Go to Market Strategy
Foxconn might be thinking of something like MediaTek. MediaTek’s business strategy is to create reference designs of products for others to license and resell. For instance, they provide a chipset to enable other companies to put out a plethora of cheap, brand-less mobile phones. Thanks to this business model, they are now one of Taiwan’s biggest electronics companies.
The thing about pursuing this strategy though. Who will be the resellers? Where is the demand going to come from?
The car business is way different from the phone business. Has there been an EV company other than Tesla that’s really taken off in the States? It needs so much capital. A mobile phone brand needs just half a million dollars to launch with MediaTek. That’s not the case with an EV.
A few EV startups have pursued the role of handling just the sales and design while outsourcing the manufacturing abroad. But they haven’t really gotten traction. Coda Automotive is one that tried, but folded after selling 117 cars. Fisker themselves attempted to do this before failing and eventually filing for bankruptcy. Even with Foxconn handling some of the manufacturing, car design and sales still requires an immense amount of capital.
Recently, Reuters announced that Xiaomi is seeking a partnership with Chinese automaker Great Wall Motors to build and offer electric vehicles. Xiaomi's ecosystem of networked electronics makes them a valuable potential customer. And they already work with Foxconn for their gadgets. The fact that they would rather partner with a traditional carmaker implies that Foxconn's EV assembly chain is not ready yet for prime time.
The Apple Question
Perhaps they are waiting for Apple to move forward with their Apple Car product. It would not be the first time they have spun up things in the hope of getting Apple's business. They had repeatedly offered their display technologies for use in Apple products - a request Apple has not yet taken up.

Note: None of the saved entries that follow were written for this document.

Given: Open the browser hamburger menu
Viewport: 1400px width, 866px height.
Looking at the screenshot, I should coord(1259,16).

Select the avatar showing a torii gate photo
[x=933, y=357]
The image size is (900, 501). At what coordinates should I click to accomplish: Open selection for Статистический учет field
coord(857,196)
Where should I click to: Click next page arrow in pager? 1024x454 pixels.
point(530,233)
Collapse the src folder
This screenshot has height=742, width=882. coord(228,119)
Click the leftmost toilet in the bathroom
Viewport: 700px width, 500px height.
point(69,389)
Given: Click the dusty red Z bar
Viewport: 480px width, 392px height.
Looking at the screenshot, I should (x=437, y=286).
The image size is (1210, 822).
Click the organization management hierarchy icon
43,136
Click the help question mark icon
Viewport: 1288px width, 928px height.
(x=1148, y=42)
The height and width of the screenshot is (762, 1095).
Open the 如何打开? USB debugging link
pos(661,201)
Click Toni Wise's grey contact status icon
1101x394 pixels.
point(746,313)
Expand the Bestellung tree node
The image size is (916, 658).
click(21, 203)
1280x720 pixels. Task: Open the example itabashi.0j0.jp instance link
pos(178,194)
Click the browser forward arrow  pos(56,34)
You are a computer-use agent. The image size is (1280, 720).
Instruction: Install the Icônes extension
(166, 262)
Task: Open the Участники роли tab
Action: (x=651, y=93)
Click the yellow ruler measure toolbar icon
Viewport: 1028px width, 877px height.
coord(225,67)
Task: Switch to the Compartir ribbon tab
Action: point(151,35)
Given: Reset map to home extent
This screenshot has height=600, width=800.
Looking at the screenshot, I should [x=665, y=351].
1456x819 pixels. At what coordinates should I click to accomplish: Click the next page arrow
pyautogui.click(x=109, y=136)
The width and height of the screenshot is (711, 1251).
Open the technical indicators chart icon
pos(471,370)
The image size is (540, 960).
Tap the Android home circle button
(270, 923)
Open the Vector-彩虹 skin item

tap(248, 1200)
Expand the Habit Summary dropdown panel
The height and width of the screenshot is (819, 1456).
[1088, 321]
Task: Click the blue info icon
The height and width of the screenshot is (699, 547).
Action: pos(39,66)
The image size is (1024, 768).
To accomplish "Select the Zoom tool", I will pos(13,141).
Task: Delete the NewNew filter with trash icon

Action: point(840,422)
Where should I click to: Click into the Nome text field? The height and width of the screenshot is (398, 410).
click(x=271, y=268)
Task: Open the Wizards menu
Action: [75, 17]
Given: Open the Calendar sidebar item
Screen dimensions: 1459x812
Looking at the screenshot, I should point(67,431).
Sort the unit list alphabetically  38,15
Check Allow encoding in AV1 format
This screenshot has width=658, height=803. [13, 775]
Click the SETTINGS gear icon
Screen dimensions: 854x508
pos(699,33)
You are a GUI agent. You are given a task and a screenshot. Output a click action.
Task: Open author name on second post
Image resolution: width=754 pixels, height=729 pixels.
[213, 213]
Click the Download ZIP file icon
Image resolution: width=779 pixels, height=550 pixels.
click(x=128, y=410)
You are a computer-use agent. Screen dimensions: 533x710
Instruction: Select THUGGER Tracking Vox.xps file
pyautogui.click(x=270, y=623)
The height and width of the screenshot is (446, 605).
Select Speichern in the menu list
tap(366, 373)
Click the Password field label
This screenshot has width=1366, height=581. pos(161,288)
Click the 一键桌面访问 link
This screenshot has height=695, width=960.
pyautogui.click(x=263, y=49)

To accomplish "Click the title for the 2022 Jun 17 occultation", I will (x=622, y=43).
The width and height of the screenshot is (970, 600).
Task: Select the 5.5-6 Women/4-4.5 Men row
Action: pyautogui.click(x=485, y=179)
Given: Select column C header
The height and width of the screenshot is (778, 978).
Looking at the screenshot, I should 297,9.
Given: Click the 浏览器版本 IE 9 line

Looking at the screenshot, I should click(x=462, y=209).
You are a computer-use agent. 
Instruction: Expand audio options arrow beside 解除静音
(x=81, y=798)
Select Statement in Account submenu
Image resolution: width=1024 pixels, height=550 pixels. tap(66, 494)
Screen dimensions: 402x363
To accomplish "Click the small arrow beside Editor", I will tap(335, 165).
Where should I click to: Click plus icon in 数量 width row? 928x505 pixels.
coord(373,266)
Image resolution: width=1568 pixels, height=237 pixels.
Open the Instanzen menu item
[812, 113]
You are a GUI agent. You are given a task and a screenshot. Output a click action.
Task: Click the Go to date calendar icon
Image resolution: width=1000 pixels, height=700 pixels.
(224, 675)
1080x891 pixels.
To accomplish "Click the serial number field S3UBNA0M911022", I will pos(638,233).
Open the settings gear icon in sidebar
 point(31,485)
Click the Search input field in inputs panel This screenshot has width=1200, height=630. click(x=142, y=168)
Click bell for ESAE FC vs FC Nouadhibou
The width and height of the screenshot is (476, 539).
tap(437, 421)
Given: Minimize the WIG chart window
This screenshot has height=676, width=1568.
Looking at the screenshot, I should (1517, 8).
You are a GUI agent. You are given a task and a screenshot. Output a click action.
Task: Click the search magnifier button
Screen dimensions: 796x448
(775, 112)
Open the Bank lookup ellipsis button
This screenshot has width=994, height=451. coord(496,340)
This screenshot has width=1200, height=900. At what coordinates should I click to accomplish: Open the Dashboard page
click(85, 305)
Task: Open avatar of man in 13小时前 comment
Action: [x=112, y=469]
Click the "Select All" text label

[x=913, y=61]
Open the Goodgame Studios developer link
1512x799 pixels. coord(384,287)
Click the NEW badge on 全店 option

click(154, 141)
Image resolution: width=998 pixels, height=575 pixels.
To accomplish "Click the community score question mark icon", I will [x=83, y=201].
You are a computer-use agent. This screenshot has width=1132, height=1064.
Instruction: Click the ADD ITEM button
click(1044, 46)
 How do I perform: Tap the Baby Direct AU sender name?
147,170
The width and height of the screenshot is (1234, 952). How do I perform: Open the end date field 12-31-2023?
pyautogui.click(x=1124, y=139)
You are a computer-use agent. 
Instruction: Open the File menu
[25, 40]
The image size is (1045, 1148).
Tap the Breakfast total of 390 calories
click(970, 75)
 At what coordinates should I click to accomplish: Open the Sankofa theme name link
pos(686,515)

I know I keep hearing about an Apple car. There are a lot of rumors. And Apple is one of the few companies who can bring really good software expertise to a car project. They know how to tie together those disparate parts into a beautiful, unified experience. They have done it before.
But cars are long lived things. You buy and use them for years, maybe decades. They are too expensive otherwise. You need to build for that in mind. And while an iPhone has relatively good longevity in its industry, it is still nowhere near 10 years or more.
So to be honest, if you ask me right now I think it is more just exploration than actual product. But Foxconn is putting a lot of wood behind their EV manufacturing arrow. I hope they have more info than me.
And one more thing. I don’t think they are gunning for Tesla as a customer either. Tesla practices a lot of vertical integration and tends to keep things pretty much in-house.
So is this going to go anywhere? Foxconn’s chairman has previously said that he thinks that electric vehicles has as much potential for the company as its mobile phones business.
My honest thoughts? If they can’t get Apple to sign on then I think this is going to be a dead end. Sucks, but Foxconn still has a $180 billion business to fall back on.